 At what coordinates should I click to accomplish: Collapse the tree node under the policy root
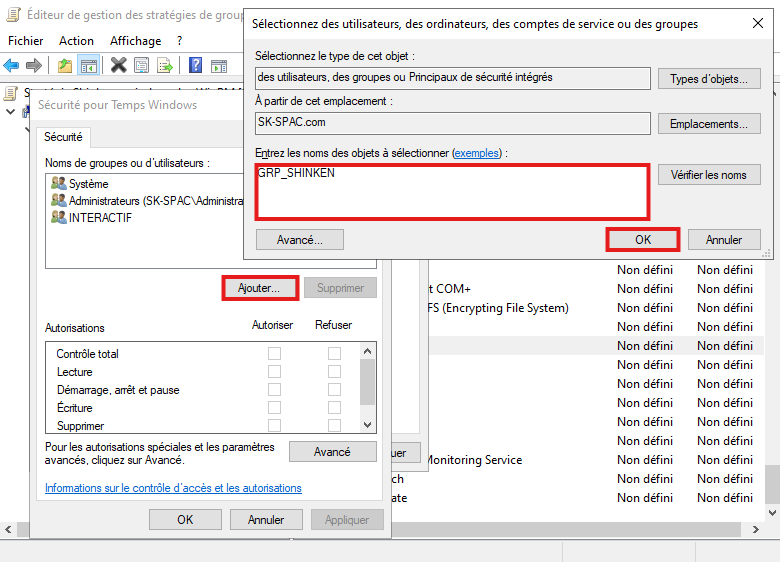(x=11, y=111)
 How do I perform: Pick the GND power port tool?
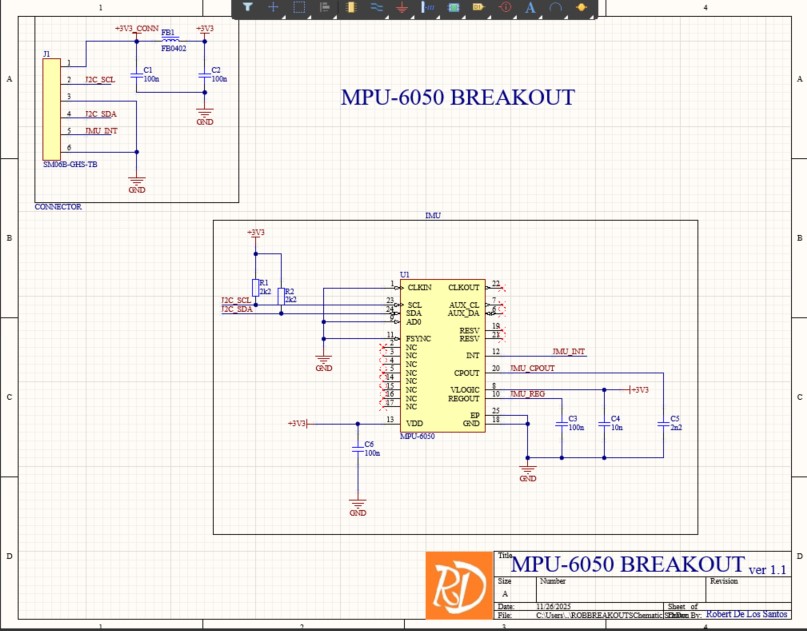click(402, 8)
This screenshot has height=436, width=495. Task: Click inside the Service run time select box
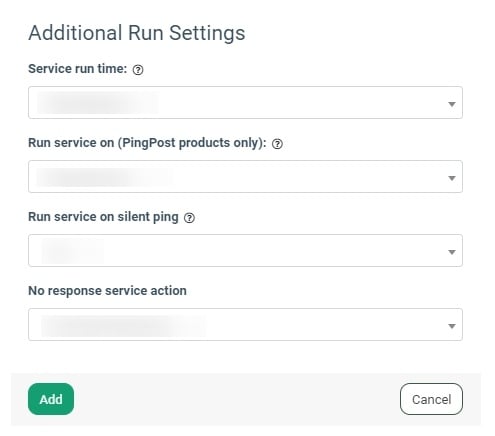245,102
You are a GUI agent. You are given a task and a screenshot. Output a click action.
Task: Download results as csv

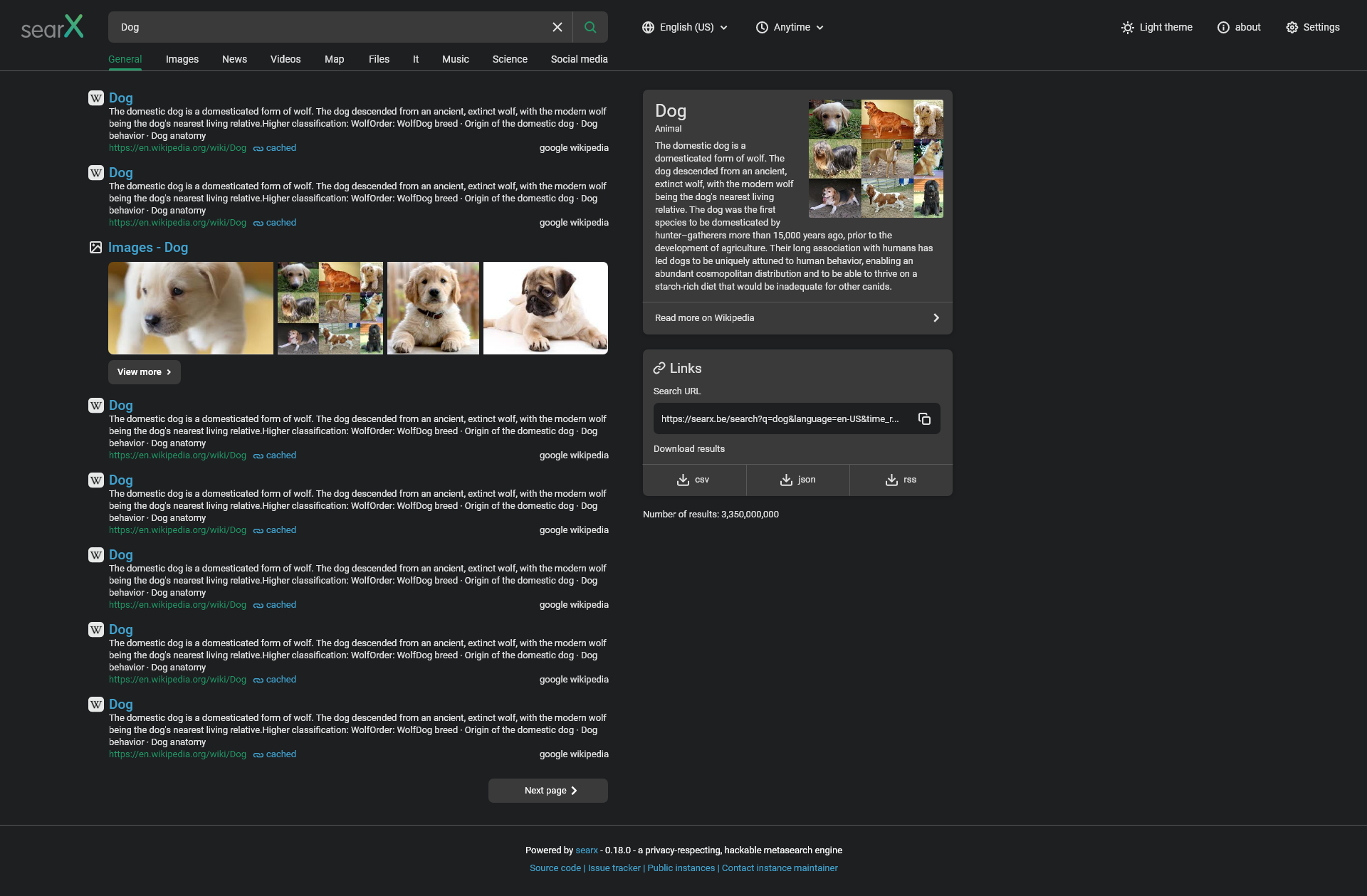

□ □ □ □ □

• Task statement
Copy the records word for word from the line with "This screenshot has" through the end of the records, leaving the pictures out.

• The completed task
This screenshot has height=436, width=495. Task: Click inside the Service run time select box
245,102
You are a GUI agent. You are given a task and a screenshot. Output a click action.
Task: Download results as csv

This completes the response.